The result was historic: Arizona became the first legalization effort in the nation where law enforcement took a formally neutral position. The campaign addressed every prior objection — banning public smoking, prohibiting candy-like packaging, adding DUI provisions, including local control mechanisms, and creating expungement provisions.

What Adults 21+ Can Do

  • Possess up to 1 ounce of marijuana, with no more than 5 grams of concentrate
  • Grow up to 6 plants at home in an enclosed, locked area not visible from public view (12 plants per household with 2+ adults)
  • Gift up to 1 ounce to another adult 21+ (no sale or exchange of value)
  • Purchase from any licensed dispensary with a valid government-issued ID
  • Consume on private property where smoking is permitted

What Remains Prohibited

  • Public consumption of smoked or vaped cannabis (falls under Smoke-Free Arizona Act)
  • Driving under the influence — impairment "to the slightest degree" is the standard
  • Consuming on federal land including the Grand Canyon and all national parks
  • Taking cannabis across state lines or through airports
  • Selling without a license
  • Possessing more than the legal limit

Employment Protections

A critical distinction: recreational users have zero employment protections.
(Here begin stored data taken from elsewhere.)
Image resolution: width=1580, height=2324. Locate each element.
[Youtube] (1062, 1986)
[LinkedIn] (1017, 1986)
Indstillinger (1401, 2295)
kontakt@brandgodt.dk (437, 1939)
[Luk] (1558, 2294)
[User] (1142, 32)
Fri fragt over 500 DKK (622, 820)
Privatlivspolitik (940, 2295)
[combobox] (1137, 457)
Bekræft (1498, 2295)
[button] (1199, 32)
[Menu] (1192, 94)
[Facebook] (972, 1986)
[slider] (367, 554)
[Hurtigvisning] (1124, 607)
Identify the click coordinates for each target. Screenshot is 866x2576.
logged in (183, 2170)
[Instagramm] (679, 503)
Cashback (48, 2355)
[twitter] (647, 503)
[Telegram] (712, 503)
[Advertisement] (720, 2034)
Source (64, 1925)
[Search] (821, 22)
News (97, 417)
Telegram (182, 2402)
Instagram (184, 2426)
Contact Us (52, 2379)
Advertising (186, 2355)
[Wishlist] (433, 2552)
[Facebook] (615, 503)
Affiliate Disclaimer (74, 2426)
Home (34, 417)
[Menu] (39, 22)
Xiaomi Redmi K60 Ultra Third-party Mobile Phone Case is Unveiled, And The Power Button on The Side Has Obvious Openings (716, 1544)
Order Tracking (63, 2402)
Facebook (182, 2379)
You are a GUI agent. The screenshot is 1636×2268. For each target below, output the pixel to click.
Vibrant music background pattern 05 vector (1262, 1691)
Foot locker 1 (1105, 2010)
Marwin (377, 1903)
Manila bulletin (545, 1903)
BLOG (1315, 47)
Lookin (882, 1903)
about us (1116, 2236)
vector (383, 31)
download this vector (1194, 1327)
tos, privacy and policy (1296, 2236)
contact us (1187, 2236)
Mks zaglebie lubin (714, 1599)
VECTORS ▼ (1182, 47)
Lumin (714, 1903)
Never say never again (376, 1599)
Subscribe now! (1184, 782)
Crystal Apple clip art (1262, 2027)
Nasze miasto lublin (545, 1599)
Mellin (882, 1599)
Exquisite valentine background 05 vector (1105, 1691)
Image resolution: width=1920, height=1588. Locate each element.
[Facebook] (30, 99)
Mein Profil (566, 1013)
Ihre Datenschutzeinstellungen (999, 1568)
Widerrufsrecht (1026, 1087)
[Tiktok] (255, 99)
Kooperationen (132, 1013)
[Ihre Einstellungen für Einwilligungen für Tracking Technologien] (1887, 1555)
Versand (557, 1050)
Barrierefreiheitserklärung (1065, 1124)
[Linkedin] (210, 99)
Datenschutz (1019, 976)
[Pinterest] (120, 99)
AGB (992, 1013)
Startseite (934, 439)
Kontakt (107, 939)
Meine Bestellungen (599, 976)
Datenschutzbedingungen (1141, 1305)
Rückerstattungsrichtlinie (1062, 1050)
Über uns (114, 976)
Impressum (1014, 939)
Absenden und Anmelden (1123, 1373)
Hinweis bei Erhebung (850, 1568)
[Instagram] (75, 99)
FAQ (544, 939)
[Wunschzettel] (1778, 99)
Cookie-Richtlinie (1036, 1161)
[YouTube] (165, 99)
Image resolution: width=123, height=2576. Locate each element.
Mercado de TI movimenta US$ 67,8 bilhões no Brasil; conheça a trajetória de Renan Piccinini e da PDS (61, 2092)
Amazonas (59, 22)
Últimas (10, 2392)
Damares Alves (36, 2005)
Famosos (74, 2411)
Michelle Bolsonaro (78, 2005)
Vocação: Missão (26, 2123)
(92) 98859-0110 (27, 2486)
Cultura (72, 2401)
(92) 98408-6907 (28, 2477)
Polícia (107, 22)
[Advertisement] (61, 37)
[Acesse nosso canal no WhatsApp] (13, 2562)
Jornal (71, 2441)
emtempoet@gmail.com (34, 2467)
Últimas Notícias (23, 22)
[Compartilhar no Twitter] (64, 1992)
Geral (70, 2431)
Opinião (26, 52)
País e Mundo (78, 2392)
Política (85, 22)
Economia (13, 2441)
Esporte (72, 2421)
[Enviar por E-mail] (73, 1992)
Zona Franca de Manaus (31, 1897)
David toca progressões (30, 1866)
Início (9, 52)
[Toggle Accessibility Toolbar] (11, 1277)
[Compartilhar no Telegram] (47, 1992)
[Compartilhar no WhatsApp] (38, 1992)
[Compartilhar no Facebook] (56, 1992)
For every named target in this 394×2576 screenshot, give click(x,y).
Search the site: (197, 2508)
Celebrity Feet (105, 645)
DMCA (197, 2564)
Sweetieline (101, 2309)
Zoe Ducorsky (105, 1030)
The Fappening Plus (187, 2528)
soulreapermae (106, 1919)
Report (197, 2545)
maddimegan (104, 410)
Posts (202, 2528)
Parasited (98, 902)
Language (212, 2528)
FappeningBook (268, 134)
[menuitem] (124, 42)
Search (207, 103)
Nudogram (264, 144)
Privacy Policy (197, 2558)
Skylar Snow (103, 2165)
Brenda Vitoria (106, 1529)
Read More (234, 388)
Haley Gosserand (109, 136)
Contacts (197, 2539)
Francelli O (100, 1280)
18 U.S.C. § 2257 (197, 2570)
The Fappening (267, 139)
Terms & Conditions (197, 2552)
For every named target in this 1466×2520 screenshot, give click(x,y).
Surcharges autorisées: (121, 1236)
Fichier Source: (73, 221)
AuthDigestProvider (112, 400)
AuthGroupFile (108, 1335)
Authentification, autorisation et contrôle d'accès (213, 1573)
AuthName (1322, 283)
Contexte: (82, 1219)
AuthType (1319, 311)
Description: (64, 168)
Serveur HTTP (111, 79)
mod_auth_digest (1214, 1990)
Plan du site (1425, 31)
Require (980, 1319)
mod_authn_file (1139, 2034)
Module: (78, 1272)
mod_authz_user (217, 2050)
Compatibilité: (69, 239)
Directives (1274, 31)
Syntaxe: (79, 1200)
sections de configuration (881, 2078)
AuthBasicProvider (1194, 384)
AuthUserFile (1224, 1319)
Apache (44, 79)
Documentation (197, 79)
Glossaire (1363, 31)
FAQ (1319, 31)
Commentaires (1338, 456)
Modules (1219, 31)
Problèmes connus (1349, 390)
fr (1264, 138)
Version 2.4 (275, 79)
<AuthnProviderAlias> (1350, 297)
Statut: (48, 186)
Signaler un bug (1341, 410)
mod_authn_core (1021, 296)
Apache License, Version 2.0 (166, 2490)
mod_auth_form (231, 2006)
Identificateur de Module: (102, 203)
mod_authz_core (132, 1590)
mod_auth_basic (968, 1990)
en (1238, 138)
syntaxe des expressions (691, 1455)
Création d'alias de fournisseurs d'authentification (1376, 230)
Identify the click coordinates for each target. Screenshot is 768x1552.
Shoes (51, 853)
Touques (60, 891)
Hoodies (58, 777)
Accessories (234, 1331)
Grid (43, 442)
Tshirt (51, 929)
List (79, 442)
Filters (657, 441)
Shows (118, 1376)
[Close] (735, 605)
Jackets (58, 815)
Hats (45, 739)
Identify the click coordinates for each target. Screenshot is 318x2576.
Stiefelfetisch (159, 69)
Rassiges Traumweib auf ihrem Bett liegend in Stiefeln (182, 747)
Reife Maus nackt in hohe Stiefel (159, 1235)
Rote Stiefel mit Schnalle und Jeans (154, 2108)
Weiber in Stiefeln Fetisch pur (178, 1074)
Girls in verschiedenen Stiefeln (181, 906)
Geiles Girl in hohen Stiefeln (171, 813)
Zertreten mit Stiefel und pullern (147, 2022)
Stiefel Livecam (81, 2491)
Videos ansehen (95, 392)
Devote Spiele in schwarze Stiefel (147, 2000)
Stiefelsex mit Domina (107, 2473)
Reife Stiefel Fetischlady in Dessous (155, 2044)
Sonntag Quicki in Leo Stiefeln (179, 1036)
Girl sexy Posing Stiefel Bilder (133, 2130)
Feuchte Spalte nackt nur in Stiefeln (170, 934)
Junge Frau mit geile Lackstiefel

Employers can test for THC, refuse to hire based on positive results, and terminate employees for any cannabis use, even off-duty. This is a significant difference from the medical program, which provides limited protections for registered patients.

Medical patients receive protection under the Arizona Medical Marijuana Act (AMMA), which prohibits employer discrimination unless the patient used cannabis at work, was impaired on the job, holds a safety-sensitive position, or the employer would lose federal funding.

The Smart and Safe Arizona Act was designed from the ground up to address every objection that defeated legalization in 2016.